_Task goal_.
Word for word, transcribe the data below from the line with "Open Darth Microtransaction breadcrumb link" to the line with "You are a computer-use agent. Viewport: 1024px", keeping both of those lines.
---*---
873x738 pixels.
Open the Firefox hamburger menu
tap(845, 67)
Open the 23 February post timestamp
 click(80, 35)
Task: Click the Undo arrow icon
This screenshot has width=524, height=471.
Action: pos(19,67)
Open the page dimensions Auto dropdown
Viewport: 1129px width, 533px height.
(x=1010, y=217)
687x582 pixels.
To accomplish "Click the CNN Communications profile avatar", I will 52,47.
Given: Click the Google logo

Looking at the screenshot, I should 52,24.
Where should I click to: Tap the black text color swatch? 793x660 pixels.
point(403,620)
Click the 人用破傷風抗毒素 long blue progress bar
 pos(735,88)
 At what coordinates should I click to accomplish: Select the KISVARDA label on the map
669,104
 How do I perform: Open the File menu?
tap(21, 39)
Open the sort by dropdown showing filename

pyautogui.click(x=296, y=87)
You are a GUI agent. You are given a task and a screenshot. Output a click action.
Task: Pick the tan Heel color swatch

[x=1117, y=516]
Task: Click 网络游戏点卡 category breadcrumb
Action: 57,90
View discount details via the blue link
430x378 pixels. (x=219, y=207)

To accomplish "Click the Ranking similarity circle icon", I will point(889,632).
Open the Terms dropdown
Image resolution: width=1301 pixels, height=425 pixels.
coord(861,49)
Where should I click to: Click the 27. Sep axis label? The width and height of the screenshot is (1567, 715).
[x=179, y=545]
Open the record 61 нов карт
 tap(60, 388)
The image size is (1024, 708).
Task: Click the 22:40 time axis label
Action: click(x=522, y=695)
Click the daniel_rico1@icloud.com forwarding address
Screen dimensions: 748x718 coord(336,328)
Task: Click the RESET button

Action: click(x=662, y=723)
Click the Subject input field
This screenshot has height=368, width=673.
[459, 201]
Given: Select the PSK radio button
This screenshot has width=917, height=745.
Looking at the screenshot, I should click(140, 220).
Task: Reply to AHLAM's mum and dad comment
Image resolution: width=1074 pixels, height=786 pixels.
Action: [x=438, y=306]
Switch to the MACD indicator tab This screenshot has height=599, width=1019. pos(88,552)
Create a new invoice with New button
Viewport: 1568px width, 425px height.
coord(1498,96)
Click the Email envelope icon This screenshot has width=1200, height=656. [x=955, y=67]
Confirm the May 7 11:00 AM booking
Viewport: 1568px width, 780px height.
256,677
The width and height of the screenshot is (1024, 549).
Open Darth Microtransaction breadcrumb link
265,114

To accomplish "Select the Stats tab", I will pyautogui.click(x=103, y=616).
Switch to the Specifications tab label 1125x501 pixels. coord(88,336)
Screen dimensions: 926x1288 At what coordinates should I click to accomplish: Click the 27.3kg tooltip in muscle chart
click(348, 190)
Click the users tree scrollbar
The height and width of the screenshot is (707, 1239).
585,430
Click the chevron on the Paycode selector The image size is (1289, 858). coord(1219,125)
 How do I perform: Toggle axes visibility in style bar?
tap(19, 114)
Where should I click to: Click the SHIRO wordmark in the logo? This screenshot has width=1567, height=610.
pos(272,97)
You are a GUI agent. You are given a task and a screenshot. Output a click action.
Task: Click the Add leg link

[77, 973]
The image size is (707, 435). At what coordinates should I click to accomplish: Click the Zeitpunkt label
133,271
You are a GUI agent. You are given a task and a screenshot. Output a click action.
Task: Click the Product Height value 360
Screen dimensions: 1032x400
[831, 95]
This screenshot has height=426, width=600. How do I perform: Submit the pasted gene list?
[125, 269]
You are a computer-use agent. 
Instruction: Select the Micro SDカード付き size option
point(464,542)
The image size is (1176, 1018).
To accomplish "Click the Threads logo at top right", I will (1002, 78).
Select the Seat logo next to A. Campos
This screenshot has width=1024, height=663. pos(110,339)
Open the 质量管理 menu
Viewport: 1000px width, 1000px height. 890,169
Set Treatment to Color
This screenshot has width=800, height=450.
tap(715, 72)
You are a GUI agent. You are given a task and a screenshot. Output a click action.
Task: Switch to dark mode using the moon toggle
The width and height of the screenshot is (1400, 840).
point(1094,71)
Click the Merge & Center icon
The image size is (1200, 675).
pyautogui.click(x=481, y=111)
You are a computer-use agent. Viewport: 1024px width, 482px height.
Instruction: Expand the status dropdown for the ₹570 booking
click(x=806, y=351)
---*---
_Your solution_.
Open Darth Microtransaction breadcrumb link
265,114

To accomplish "Select the Stats tab", I will pyautogui.click(x=103, y=616).
Switch to the Specifications tab label 1125x501 pixels. coord(88,336)
Screen dimensions: 926x1288 At what coordinates should I click to accomplish: Click the 27.3kg tooltip in muscle chart
click(348, 190)
Click the users tree scrollbar
The height and width of the screenshot is (707, 1239).
585,430
Click the chevron on the Paycode selector The image size is (1289, 858). coord(1219,125)
 How do I perform: Toggle axes visibility in style bar?
tap(19, 114)
Where should I click to: Click the SHIRO wordmark in the logo? This screenshot has width=1567, height=610.
pos(272,97)
You are a GUI agent. You are given a task and a screenshot. Output a click action.
Task: Click the Add leg link

[77, 973]
The image size is (707, 435). At what coordinates should I click to accomplish: Click the Zeitpunkt label
133,271
You are a GUI agent. You are given a task and a screenshot. Output a click action.
Task: Click the Product Height value 360
Screen dimensions: 1032x400
[831, 95]
This screenshot has height=426, width=600. How do I perform: Submit the pasted gene list?
[125, 269]
You are a computer-use agent. 
Instruction: Select the Micro SDカード付き size option
point(464,542)
The image size is (1176, 1018).
To accomplish "Click the Threads logo at top right", I will (1002, 78).
Select the Seat logo next to A. Campos
This screenshot has width=1024, height=663. pos(110,339)
Open the 质量管理 menu
Viewport: 1000px width, 1000px height. 890,169
Set Treatment to Color
This screenshot has width=800, height=450.
tap(715, 72)
You are a GUI agent. You are given a task and a screenshot. Output a click action.
Task: Switch to dark mode using the moon toggle
The width and height of the screenshot is (1400, 840).
point(1094,71)
Click the Merge & Center icon
The image size is (1200, 675).
pyautogui.click(x=481, y=111)
You are a computer-use agent. Viewport: 1024px width, 482px height.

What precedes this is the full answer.